Durante algunas semanas fue el único tema de conversación entre los demás vecinos, el caso Rico, lo llamaban, una resurrección misteriosa y a medias, según contaban, ya que el loro había vuelto a su jaula para volver a morir. Unos dijeron que se trataba de brujería, otros que los espíritus intentaban decirnos algo, otros que los jubilados chocheaban y que ni enterraron al loro ni nada y todo era producto de su imaginación...a cada chisme más disparatado. Andrés no comentaba, intentaba por todos los medios evitar la conversación del asunto, porque cada vez que recordaba esa imagen de él mismo lavando a un loro, que ya estaba muerto y enterrado, pensando que había sido su gato el asesino, y la preocupación que se le incrustó en el cuerpo...se partía de la risa. ¡Maldito Terco! 

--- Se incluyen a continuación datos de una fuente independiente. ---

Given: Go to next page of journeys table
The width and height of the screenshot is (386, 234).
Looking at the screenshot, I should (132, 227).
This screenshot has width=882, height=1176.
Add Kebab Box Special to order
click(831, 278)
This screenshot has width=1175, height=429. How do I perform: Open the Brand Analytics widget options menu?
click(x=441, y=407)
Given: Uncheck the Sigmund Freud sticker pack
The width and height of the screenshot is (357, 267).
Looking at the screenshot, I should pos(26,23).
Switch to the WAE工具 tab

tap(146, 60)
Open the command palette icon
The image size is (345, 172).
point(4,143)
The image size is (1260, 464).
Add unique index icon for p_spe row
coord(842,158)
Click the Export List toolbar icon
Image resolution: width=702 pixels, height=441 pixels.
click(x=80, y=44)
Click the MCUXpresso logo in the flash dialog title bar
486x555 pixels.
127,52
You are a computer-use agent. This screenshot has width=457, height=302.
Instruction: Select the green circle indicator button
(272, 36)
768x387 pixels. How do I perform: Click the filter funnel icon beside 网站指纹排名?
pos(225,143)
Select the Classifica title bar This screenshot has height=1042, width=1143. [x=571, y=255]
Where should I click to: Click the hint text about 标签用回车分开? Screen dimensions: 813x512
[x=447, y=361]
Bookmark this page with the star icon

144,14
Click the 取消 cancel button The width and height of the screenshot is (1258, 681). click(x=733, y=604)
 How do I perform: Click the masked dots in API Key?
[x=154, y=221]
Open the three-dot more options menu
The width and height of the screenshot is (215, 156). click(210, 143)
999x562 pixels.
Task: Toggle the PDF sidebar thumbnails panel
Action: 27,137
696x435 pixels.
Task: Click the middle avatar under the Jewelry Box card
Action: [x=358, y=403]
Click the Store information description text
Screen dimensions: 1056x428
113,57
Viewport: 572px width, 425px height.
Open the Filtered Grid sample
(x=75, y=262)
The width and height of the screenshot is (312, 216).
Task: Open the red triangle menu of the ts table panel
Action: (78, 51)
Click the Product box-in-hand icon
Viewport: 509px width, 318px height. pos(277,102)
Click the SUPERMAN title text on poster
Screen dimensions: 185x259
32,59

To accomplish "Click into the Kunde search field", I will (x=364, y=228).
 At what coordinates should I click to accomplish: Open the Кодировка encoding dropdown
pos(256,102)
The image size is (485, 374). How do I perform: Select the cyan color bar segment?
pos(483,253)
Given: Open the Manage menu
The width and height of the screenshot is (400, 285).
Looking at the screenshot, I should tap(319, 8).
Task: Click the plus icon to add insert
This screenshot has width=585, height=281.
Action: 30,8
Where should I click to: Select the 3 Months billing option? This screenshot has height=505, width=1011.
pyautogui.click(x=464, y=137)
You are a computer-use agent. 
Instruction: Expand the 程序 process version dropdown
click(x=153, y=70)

Sentía mucho haber provocado ese dolor innecesario en sus vecinos, estaba claro que no lo hizo a propósito, simplemente intentó salir del paso ante una situación crítica y molesta. Tuvo que decidir entre salvar a su gato o sentenciarlo, simplemente tomó la decisión que le pareció correcta. Como le faltaba información, por ejemplo que Rico ya había fallecido, sus conclusiones cuando encontró a Terco con Rico muerto entre sus garras, debido a los anteriores acontecimientos, lo indujeron a pensar que había sido su gato el que lo había cazado y no que el animal hubiese tenido una muerte natural. No se reía de la desgracia de sus vecinos, se reía del ridículo que había hecho por salvar al gato ¡Y pensar que unos meses atrás solo pensaba en sí mismo! 

Miró a Terco, el gato descifró sus pensamientos, se acariciaron, se dieron mimos, seguían juntos. Entonces Andrés le dijo

-Por ti sería capaz de esto y mucho más, bolita peluda, has llenado mi corazón de un amor del que ya no puedo prescindir.